By 6am the next day, we had checked out and were ready to grab breakfast and head off. Fortunately, the second stint of our drive was much more scenic yet stressful. Dad had opted against popular opinion to pay a $10 entrance fee to access the 17-mile-drive through the neighbouring town of Carmel. The drive was beautiful albeit repetitive, I mean if you’ve seen one tree, you’ve seen them all. It wasn’t as spectacular as my Dad was trying to make out, that came later and it certainly didn’t merit the 42 minutes of film that is now lodged in my camera thanks to Debbie.

The Big Sur… The mountain-top café

The scenery gradually became more and more breath-taking as we approached the Big Sur, famed for it’s vast rolling hills and proximity to the pacific ocean. The contrast of the two was formidable and prompted a stop at an opportunistically placed café nestled in the mountainside showing a stunningly picturesque view of both aspects. Accompanied by a hot chocolate and the surprise appearance of a hummingbird, this stop was the most relaxing moment of what had been a very testing trip. To be honest, the subsequent drive down to La La Land was bloody terrifying. I’m well aware that I’m a bit of a wuss but I’m fairly certain most people would be terrified of driving on a windy clifftop road entrenched in fog with your Dad turning away from the wheel to gawp at every boulder we passed.

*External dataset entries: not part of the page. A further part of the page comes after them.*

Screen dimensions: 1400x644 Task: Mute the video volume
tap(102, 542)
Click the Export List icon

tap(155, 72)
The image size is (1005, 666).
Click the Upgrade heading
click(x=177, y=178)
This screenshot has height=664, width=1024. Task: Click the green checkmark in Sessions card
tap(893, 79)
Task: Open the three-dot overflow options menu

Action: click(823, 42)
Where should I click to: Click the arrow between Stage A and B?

We then came across a group of elephant seals bathing in the sun on a sandy beach, we liberally stretched our schedule to make time to observe these magnificent beasts.

We made one last stop before we reached our final destination,  an In & Out Burger restaurant in Santa Barbara, the city where Michael Jackson took former residence. The burger was delicious; fresh, crisp and meaty. It was made even the more better due to the golden rays of the sun coating the lush palm trees of the American riviera. We then continued on our journey, we hit Malibu and suddenly we could smell the Hollywood air. The land of the rich and famous was dawning. We had arrived in Tinseltown.